Армянские похороны не сильно отличались от других, но все же имели свои особенности. Именно они дали возможность таким музыкантам, как эта троица, зарабатывать на кусок хлеба. Звуки циранапоха были обязательным атрибутом. Сложно понять, почему армяне в столь горестные моменты слушают мелодии, заставляющие их души еще больше страдать. Или, почему еще не в столь давние времена приглашали плакальщиц, чтобы во время похорон создавалась еще более траурная атмосфера. Возможно, страдание в высшей форме его проявления стало генным кодом армян? Правда плакальщиц уже никто не приглашает. Да и без них на каждых похоронах присутствуют люди, которые издают истошные крики во время предания покойника земле. От этой жуткой картины любому человеку станет не по себе, даже музыкантам, которые не имеют никакого отношения к семье умерших.
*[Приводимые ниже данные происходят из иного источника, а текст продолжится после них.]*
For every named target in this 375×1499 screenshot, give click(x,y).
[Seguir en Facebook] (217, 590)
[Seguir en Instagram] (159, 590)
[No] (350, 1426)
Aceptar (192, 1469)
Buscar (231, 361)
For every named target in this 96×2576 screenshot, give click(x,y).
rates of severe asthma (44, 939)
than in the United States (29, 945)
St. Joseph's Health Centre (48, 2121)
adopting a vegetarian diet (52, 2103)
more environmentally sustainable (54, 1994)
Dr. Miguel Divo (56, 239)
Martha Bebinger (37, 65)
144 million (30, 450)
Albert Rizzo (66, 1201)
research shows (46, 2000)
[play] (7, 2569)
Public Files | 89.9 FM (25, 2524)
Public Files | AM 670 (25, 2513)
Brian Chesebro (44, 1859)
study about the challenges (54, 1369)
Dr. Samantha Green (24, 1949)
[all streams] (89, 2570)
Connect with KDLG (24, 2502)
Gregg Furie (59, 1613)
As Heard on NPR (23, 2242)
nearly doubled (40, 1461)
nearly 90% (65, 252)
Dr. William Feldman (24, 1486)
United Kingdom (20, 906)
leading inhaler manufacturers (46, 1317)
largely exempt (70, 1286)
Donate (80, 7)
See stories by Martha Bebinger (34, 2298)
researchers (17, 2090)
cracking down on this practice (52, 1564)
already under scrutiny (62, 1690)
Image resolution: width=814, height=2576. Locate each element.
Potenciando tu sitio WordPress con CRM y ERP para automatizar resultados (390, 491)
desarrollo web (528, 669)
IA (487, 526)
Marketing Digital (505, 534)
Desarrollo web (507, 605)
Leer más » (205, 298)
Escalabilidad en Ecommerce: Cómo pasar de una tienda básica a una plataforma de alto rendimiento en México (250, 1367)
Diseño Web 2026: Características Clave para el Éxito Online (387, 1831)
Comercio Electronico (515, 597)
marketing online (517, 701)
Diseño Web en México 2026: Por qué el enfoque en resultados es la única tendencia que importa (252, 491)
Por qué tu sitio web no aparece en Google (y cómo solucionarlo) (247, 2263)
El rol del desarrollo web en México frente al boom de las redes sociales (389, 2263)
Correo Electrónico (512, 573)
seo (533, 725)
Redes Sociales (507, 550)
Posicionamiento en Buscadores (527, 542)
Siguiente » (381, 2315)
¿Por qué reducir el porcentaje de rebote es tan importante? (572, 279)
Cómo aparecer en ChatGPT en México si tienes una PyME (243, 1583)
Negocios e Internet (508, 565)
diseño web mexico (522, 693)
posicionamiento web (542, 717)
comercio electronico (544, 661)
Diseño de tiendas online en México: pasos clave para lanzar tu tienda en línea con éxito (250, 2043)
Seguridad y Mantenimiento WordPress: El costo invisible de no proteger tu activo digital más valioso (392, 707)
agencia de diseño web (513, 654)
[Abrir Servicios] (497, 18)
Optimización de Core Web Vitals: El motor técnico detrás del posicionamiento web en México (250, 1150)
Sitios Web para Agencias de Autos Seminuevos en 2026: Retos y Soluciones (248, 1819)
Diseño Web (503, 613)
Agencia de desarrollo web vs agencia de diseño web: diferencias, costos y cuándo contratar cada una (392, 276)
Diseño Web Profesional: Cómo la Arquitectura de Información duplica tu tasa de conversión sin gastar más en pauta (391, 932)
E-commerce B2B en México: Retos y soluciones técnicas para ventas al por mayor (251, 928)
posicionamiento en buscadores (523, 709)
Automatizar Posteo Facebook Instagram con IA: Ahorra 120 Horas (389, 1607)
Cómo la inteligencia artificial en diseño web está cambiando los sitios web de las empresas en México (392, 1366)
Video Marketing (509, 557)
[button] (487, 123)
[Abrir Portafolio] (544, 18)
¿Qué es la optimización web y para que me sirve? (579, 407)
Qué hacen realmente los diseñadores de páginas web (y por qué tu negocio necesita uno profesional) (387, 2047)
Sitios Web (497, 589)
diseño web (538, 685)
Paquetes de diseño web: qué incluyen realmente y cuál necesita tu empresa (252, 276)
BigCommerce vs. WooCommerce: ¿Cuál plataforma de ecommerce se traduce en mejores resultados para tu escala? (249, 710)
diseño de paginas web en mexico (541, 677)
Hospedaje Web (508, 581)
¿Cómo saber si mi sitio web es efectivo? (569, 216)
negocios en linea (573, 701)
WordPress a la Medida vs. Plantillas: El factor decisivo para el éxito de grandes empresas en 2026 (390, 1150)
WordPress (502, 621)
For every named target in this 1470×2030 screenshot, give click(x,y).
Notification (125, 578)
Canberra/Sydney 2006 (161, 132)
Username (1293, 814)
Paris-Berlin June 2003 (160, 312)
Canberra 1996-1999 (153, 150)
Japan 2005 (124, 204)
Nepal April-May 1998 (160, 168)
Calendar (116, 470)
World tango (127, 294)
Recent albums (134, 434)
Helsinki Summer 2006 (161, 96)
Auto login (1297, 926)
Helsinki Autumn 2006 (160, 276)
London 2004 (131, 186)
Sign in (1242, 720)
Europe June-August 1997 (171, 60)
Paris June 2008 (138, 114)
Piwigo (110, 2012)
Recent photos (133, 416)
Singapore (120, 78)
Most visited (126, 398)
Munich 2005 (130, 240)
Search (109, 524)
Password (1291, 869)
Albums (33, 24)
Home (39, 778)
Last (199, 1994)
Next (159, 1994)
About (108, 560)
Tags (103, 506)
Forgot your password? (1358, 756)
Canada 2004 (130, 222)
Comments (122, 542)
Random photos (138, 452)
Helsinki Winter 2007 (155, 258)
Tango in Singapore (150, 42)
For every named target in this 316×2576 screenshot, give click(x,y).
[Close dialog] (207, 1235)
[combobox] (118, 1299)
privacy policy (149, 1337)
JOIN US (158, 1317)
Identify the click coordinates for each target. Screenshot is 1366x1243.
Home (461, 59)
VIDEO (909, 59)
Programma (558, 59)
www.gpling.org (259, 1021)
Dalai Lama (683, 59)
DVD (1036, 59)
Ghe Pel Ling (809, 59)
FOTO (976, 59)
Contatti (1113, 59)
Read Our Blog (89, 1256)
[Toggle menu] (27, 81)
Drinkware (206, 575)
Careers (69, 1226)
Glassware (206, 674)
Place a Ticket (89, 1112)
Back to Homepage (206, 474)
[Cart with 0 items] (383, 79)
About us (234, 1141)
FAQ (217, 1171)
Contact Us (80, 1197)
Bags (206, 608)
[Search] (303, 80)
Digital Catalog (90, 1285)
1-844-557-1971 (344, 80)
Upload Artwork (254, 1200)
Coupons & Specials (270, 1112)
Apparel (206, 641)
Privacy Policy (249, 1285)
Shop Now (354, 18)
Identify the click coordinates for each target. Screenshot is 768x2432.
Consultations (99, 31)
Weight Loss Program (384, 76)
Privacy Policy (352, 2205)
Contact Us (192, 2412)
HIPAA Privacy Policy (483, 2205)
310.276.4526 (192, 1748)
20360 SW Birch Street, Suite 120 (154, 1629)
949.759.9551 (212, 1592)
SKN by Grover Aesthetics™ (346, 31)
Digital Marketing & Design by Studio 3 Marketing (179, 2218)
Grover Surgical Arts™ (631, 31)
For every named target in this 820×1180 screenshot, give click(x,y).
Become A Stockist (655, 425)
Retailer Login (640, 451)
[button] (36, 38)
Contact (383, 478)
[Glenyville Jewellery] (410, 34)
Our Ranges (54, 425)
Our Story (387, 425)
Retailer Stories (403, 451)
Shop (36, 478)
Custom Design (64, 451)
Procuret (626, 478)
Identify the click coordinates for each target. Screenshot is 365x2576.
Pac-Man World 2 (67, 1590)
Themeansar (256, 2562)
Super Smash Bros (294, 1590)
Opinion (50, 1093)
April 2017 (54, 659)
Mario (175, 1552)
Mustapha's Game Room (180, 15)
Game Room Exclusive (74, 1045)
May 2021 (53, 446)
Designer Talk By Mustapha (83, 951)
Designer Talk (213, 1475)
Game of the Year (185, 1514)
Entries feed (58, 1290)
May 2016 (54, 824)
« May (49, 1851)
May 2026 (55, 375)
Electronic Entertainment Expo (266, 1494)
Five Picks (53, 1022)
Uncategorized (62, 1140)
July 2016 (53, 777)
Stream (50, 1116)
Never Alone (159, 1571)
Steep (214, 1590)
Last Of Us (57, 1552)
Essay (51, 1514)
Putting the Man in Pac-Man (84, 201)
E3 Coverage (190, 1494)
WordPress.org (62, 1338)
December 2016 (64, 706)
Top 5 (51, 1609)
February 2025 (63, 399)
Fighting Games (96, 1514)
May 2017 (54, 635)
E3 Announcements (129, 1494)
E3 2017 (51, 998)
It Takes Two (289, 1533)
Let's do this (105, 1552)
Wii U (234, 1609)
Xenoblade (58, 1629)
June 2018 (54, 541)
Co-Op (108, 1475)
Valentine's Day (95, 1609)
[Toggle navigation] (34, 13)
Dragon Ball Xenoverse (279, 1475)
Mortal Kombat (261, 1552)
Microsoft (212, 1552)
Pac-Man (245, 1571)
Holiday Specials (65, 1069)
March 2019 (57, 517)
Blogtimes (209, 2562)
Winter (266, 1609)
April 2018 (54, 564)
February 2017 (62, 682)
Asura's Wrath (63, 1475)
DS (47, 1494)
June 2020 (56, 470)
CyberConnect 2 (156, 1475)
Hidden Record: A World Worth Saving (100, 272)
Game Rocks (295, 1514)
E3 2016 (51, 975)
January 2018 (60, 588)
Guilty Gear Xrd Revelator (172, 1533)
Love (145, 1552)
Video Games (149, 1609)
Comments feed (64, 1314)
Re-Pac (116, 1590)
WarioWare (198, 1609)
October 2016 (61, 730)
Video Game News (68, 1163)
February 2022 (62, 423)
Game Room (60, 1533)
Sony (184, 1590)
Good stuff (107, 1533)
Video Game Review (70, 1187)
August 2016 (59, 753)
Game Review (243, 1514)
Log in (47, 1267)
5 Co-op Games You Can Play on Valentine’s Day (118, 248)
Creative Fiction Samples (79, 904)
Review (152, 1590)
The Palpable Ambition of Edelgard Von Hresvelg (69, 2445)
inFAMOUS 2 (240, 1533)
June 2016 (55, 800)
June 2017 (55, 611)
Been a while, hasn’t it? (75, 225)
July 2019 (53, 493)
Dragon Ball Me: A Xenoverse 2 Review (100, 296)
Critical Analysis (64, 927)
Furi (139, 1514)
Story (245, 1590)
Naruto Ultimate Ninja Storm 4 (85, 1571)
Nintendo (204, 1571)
Другое дело свадьбы. Когда удавалось получить заказ на данное мероприятие, для музыкантов это было сродни крупному выигрышу в лотерею. Армянские свадьбы в большинстве своем отличались помпезностью. Число приглашенных обычно превышало двести человек. Каждый гость пытался перещеголять соседа нарядом, танцами, подарком. Подарки преподносились особенным образом в конце мероприятия. Обычно глава семьи или вся семья вместе, под звуки музыки крутили в руках подарок, демонстрируя ее гостям. Затем подходили к молодоженам и торжественно вручали им презент. Или, если это было ювелирное украшение, то надевали их на невесту (подобного рода подарки предназначались в основном ей), либо, в редких случаях, на жениха.
Особое место на армянских свадьбах занимали танцы. Они были бесконечными.
Редкому гостю удавалось спокойно сидеть в сторонке и наслаждаться обилием разнообразной еды, что также было обязательным условием армянских свадеб. Даже самого скромного и не умеющего танцевать гостя, кто-нибудь обязательно заставлял выйти на своеобразную танцплощадку и изобразить несколько па, характерных для армянских танцев. Эта традиция была самым важным пунктом для наших музыкантов. Ведь у армян существовало понятие «шабаш», когда старшие гости, наблюдавшие за танцующей молодежью, давали наиболее активным денежное вознаграждение. Последние, в свою очередь, погарцевав с денежными купюрами в руках, должны были передать их музыкантам, в знак благодарности за их труды. На руку музыкантов играла характерная черта армян, когда один всегда пытался «переплюнуть» другого. Этот принцип действовал и в отношении «шабаша». В основном щедро одаривали танцующих детей, которые порой не знали, что делать с необычным подарком. Тогда старшие указывали им путь, и малыши с неохотой расставались с неожиданно попавшей в их руки добычей. Эти суммы, в большинстве случаев, превышали заранее оговоренный гонорар музыкантов. Поэтому армянские свадьбы для них были сверхвыгодным мероприятием.
У каждого из этой троицы была своя история, заставившая покинуть родные места и оказаться в этом, хоть и не совсем чужом, но далеком краю, ведь каждый из них был рожден в СССР и воспринимал себя советским человеком. Вазген со своей семьей жил в Ленинакане, работал наладчиком оборудования на текстильной фабрике, и когда случилось страшное землетрясение 1988 года, он был на работе. Его жена Татевик в то время была в декретном отпуске, заботилась о сыновьях: трехлетнем Самвеле и пятимесячном Рубене.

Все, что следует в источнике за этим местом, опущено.